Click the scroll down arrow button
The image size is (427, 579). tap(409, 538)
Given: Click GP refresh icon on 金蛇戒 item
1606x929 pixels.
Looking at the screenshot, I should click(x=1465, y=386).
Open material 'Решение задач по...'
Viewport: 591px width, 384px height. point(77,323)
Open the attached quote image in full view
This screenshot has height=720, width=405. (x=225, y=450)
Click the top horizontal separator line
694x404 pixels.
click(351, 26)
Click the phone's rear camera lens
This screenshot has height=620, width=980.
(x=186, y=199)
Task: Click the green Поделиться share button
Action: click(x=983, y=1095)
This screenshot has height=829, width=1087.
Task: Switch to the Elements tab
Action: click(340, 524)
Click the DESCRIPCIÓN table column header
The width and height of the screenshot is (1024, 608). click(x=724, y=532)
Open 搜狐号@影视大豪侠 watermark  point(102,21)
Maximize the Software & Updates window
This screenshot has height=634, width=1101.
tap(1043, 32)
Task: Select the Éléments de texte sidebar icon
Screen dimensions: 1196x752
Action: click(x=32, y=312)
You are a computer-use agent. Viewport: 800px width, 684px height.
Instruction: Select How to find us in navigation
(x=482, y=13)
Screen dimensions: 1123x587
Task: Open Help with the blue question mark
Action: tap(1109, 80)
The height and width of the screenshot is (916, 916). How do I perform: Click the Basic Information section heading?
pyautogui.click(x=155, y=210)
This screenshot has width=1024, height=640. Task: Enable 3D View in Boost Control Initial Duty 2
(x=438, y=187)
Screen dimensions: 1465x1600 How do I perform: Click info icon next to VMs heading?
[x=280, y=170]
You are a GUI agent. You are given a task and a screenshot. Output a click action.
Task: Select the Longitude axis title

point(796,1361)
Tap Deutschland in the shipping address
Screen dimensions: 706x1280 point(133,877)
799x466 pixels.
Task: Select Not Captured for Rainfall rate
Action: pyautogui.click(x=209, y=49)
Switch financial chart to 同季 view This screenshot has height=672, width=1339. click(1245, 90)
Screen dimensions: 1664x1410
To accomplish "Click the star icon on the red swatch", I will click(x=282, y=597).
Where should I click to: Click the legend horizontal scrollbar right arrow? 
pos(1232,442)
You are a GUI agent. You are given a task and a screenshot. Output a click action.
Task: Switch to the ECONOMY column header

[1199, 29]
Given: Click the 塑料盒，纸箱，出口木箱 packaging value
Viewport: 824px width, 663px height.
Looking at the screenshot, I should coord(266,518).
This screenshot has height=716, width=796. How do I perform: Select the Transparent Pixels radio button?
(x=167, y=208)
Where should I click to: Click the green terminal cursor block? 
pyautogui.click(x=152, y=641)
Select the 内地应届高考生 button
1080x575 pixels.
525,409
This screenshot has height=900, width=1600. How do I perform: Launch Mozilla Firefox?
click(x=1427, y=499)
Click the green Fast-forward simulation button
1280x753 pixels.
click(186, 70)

*TASK DETAILS*
Make an exact copy of the lines running from the one with "Switch financial chart" to the last line of the listing, including both ends.

*OUTPUT OF THE TASK*
Switch financial chart to 同季 view This screenshot has height=672, width=1339. click(1245, 90)
Screen dimensions: 1664x1410
To accomplish "Click the star icon on the red swatch", I will click(x=282, y=597).
Where should I click to: Click the legend horizontal scrollbar right arrow? 
pos(1232,442)
You are a GUI agent. You are given a task and a screenshot. Output a click action.
Task: Switch to the ECONOMY column header

[1199, 29]
Given: Click the 塑料盒，纸箱，出口木箱 packaging value
Viewport: 824px width, 663px height.
Looking at the screenshot, I should coord(266,518).
This screenshot has height=716, width=796. How do I perform: Select the Transparent Pixels radio button?
(x=167, y=208)
Where should I click to: Click the green terminal cursor block? 
pyautogui.click(x=152, y=641)
Select the 内地应届高考生 button
1080x575 pixels.
525,409
This screenshot has height=900, width=1600. How do I perform: Launch Mozilla Firefox?
click(x=1427, y=499)
Click the green Fast-forward simulation button
1280x753 pixels.
click(186, 70)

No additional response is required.